In the late 1500s, the same Medici family commissioned artist Bernardo Buontalenti to prepare a feast for the visiting King of Spain. He prepared a creamy frozen dessert flavored with bergamot, orange, and lemon—something closer to the gelato we have today. 

In the 1600s, King Louis XIV of France appointed Sicilian chef Francesco Procopio dei Coltelli to make gelato for his court. The chef then opened Café Procope in Paris in 1684 where he served gelato to the Parisian elites, later including Voltaire and Rousseau. His café popularized gelato in France, and eventually most of Europe. 
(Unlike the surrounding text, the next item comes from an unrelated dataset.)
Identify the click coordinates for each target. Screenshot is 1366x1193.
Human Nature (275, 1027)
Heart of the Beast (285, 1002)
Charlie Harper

A week into my trip, I was fully smitten with Rome, and confident enough that I decided to walk 45 minutes from Monti to Trastevere for lunch. Once again, I pinned a restaurant and gelateria—Trattoria Da Enzo and Otaleg—as my guide. Falling in line at the trattoria, I met Qin, another woman traveling alone. We chatted and realized that if we shared a table, we’d get to try two appetizers instead of one—a no-brainer. We shared a fried artichoke and polpette. I finally had my cacio e pepe; she had carbonara. Before parting ways, we passed by Otaleg to get my gelato fix. Pistachio, of course, this time with mascarpone and ricotta. 

This Italian food trip was the most adventurous I’ve felt in a while, wandering around a city halfway across the world, doing things I never thought I’d do—celebrating papal mass at St Peter’s Basilica, walking the Colosseum alone on New Year’s Eve, having lunch with a stranger. I remember thinking how brave the voyagers of old were. With two smart phones, roaming data, pocket wifi, a power bank, and Google Maps, I still felt nervous exploring a new place. I couldn’t imagine sailing the seas at a time when I was told I could fall off the earth if I leaned a little too far to the left. 

There are other theories on how frozen desserts came to Europe. One says that Venetian explorer Marco Polo brought it back after traveling to China; another claims that Alexander the Great loved sharbat so much that he brought it back to Greece from Persia. I doubt that these men set sail to find frozen treats, but it was in the following of their curiosities, in their explorations, that other substantial discoveries were made.  

It's in the detours and the winding back alleys that hidden gems are found. After all, it was the quest to see the world that gave us gelato.